Please find all lines containing "column" in the listing below and copy them.

START Records to process

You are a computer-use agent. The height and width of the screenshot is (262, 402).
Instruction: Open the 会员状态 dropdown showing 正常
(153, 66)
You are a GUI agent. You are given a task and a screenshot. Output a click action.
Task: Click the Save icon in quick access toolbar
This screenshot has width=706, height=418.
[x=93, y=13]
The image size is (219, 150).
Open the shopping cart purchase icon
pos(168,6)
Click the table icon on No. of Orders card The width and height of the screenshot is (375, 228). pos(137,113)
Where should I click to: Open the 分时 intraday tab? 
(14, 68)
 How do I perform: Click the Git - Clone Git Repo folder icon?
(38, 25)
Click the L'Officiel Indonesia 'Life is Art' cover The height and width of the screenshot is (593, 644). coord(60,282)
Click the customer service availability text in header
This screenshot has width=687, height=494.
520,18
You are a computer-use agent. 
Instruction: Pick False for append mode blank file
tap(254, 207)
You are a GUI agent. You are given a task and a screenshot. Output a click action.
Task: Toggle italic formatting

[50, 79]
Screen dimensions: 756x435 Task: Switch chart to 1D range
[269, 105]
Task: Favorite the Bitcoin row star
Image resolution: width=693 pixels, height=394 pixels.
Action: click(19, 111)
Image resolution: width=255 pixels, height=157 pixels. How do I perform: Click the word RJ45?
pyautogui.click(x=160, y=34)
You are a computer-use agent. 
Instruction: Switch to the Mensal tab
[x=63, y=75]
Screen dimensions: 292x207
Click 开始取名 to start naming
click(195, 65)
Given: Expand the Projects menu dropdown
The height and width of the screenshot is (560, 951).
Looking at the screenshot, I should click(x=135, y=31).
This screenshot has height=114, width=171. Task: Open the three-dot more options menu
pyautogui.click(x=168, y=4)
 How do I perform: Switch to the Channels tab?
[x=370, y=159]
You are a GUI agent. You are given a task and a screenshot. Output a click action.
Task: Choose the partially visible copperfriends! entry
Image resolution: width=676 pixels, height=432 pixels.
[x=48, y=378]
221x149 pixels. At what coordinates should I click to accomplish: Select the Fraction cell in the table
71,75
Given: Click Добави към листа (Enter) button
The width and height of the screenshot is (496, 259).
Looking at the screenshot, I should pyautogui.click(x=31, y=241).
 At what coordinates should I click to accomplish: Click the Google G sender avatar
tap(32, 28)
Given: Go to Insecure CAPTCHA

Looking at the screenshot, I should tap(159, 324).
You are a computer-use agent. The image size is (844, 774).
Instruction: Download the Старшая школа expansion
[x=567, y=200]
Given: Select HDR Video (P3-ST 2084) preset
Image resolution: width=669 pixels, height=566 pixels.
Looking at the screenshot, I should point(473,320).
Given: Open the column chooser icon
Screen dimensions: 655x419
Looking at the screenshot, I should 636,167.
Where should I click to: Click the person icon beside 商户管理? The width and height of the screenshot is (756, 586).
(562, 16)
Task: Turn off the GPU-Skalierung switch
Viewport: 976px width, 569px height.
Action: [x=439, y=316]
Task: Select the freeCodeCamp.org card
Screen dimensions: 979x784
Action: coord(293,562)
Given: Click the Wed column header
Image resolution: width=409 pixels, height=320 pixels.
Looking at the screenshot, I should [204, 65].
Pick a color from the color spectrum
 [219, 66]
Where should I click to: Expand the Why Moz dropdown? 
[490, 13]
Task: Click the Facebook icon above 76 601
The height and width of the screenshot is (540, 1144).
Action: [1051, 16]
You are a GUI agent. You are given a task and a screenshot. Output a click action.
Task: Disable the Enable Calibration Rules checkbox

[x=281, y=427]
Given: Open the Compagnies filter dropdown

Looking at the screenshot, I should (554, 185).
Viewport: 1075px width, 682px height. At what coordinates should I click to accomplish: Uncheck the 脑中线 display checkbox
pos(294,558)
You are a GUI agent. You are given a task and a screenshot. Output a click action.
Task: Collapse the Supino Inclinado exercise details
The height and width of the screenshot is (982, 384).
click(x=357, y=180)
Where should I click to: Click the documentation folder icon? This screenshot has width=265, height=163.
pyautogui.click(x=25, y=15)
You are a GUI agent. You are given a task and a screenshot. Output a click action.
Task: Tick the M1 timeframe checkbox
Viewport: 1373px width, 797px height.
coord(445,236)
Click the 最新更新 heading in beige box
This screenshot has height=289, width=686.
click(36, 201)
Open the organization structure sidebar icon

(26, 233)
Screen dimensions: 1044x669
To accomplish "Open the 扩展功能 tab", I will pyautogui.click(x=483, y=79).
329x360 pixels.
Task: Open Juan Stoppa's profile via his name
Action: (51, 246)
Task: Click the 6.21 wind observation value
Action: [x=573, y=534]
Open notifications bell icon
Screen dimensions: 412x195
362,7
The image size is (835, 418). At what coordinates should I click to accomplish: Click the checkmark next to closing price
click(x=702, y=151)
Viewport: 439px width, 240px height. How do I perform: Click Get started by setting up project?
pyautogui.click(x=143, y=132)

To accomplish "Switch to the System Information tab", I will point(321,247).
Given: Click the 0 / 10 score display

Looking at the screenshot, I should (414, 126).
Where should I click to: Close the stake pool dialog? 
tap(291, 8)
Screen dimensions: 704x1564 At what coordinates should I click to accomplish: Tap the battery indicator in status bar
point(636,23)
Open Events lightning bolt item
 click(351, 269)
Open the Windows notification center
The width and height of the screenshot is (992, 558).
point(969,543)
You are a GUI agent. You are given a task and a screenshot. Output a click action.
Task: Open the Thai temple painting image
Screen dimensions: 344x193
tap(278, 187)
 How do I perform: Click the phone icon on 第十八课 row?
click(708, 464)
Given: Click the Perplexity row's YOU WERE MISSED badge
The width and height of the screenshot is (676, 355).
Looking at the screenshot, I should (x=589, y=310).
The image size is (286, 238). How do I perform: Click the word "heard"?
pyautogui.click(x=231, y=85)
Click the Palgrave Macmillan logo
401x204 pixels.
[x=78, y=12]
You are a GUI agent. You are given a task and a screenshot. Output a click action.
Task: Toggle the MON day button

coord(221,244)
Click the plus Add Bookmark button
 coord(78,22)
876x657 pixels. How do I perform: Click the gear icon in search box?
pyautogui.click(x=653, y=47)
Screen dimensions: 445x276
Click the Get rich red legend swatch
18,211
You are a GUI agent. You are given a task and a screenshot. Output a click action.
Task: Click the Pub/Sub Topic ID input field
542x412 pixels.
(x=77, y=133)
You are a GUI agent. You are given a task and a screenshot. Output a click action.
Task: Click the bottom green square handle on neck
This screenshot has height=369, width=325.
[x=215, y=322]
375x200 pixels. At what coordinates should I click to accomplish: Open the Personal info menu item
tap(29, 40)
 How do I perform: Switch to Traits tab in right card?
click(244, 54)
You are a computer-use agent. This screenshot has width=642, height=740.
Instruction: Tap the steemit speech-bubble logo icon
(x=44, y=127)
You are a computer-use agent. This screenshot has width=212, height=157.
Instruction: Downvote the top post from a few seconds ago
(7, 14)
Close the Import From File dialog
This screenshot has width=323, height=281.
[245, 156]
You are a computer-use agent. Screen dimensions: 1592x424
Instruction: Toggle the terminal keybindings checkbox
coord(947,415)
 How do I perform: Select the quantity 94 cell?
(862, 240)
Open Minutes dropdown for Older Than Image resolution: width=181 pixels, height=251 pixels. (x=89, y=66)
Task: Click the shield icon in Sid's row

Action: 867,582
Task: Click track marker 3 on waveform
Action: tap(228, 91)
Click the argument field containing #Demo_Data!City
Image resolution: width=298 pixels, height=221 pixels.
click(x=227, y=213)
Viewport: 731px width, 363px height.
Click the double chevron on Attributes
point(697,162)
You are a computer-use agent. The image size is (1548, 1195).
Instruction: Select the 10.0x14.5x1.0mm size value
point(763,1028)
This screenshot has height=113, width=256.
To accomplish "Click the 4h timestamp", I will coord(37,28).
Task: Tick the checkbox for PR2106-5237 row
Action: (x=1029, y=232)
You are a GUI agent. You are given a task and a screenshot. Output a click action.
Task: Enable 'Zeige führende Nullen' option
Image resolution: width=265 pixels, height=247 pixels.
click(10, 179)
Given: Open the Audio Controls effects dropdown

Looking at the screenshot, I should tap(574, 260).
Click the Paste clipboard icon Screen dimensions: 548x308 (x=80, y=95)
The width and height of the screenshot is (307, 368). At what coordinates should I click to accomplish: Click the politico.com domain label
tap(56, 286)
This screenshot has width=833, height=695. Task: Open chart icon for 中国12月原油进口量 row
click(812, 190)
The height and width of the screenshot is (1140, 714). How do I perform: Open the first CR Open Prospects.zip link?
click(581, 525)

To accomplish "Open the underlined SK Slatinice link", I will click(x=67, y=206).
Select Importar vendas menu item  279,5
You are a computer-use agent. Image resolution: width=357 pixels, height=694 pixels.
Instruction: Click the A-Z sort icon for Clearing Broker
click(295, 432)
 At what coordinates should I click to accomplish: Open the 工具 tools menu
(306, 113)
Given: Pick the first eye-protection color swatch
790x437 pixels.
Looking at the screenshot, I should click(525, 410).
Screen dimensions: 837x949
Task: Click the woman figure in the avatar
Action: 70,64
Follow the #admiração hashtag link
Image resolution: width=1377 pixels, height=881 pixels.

END Records to process

Response for this exercise:
Given: Open the column chooser icon
Given: Click the Wed column header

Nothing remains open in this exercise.